Kain vs Henry
The moment Roderick cleared the arena, Kain moved.
He did not hesitate or wait for Henry to advance. His boots struck stone in a sharp cadence as he closed the gap, longsword held firmly in both hands, blade angled low before rising in a smooth arc. The crowd barely had time to react before steel met steel for the first time.
*KLANG*
Henry responded instantly.
His shield came up, stance tightening as the first slash struck its surface with a dull clang. The impact carried weight, not overwhelming, but deliberate as Henry slid back half a step, boots scraping against stone. His spear snapped forward in the same motion, a quick thrust meant to punish over commitment.
Kain twisted his wrists and pulled the longsword back, letting the spear tip skim past his sleeve. He stepped in again, this time feinting high before cutting low toward Henry’s leg. The strike never landed. Henry pivoted, shield angling downward to intercept, the wood and metal absorbing the blow as his spear lashed out once more.
Back and forth they went. Slash, block, thrust, evade, counter.
Kain pressed forward with controlled aggression, testing angles rather than power. His strikes flowed into one another, diagonal cuts, short feints, sudden pauses meant to bait a reaction.

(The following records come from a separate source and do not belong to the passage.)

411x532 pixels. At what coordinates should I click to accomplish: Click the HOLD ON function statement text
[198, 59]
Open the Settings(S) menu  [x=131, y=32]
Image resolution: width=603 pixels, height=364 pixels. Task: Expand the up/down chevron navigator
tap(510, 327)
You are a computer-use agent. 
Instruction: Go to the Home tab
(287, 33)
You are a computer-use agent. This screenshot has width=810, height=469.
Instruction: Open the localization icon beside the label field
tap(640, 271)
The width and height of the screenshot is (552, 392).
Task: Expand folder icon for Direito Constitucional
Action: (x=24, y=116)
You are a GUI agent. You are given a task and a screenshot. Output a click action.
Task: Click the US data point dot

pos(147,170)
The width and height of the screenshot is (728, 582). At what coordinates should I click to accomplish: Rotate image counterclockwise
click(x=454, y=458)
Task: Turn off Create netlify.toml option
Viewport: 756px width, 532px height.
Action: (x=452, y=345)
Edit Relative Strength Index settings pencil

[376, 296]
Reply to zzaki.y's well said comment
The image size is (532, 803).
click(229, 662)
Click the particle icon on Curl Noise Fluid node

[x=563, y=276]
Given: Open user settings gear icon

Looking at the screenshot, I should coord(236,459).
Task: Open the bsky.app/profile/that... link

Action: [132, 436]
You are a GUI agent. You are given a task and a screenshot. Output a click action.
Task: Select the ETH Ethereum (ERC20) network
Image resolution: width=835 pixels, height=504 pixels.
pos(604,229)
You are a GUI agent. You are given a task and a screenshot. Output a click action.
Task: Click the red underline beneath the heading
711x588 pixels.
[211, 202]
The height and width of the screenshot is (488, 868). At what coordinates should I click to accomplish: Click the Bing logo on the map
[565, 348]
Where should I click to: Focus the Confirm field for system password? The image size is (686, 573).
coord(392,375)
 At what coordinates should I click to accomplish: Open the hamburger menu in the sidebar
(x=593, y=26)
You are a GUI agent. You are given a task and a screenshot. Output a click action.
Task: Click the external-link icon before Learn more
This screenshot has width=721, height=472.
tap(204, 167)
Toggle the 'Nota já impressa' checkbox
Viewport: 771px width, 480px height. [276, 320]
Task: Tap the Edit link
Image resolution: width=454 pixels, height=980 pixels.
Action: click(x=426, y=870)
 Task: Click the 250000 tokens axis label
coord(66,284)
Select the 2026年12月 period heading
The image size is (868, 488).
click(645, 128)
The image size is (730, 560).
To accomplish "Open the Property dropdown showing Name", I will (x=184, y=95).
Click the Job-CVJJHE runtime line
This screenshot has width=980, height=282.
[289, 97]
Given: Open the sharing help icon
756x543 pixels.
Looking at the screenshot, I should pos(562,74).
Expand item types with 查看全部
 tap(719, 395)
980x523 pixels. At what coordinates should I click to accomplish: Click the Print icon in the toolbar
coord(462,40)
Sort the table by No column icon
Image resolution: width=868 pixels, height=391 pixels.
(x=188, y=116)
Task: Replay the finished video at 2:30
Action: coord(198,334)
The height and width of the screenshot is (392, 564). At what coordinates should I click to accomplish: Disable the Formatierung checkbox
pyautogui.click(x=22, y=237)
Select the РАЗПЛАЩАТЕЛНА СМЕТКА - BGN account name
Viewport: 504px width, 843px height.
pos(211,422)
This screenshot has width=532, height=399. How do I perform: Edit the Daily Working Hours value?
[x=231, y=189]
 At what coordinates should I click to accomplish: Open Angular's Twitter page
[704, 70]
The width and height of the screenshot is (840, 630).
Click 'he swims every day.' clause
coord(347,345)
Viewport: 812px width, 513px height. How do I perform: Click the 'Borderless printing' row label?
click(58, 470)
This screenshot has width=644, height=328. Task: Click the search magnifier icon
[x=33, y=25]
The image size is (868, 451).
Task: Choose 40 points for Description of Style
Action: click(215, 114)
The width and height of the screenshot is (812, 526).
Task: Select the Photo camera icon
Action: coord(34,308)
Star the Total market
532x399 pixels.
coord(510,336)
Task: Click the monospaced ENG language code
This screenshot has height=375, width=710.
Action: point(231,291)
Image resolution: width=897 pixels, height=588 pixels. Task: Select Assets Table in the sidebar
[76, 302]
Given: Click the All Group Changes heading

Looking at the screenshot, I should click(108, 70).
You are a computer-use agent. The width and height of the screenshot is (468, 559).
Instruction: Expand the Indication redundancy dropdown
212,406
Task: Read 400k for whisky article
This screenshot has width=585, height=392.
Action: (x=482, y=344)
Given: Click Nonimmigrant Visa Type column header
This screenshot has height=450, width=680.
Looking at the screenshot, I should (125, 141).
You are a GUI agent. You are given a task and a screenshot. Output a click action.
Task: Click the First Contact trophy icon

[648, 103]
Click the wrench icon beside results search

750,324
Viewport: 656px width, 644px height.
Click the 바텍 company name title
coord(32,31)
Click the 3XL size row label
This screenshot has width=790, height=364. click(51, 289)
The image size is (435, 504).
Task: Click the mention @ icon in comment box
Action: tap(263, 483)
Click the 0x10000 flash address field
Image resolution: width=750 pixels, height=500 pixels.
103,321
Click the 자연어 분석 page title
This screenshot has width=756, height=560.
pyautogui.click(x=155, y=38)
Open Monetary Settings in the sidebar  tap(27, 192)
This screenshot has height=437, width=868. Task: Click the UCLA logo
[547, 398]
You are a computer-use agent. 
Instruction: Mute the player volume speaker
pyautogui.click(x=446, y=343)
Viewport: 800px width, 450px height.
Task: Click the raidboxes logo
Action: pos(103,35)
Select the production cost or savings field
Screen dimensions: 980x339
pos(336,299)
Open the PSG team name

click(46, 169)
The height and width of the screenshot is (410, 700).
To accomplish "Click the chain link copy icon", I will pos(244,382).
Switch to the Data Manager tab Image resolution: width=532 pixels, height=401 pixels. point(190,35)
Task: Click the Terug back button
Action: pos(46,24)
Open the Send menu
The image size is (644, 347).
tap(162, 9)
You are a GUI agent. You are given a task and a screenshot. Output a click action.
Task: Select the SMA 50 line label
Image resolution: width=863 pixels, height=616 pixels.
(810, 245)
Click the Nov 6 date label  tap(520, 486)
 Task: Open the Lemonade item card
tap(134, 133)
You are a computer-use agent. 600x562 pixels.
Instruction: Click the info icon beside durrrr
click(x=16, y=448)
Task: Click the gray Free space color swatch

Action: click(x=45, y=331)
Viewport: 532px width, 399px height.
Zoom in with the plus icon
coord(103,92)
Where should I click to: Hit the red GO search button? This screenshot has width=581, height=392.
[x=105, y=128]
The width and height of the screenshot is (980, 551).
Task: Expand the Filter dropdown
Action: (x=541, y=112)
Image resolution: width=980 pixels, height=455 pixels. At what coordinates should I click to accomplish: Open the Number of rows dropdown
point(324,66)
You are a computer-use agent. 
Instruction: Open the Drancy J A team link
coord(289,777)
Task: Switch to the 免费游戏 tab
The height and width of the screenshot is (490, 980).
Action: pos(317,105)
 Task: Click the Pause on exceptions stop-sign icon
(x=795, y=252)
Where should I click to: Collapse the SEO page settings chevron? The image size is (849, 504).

Each time, Henry answered with disciplined defense, shield never leaving the center, spear snapping out in sharp counters designed to keep Kain at bay.
Henry had not used aura yet, it was a battle of measurement from the first exchange.
From the stands, it looked almost restrained.
A warm-up.
Henry’s movements were polished, efficient, shaped by years of formal training. His spear dictated distance, forcing Kain to adjust constantly, to slip inside its reach before striking and retreat just as quickly before the counter could land. Kain’s longsword rang against the shield again and again, the sound echoing through the arena like a steady drumbeat. Slowly Kain started to read Henry’s moves, his tempo, balance, habits. He noted the slight delay before Henry thrust after blocking, the way his shield favored the left side by habit. His attacks became more varied and Henry slowly started to block more than counter.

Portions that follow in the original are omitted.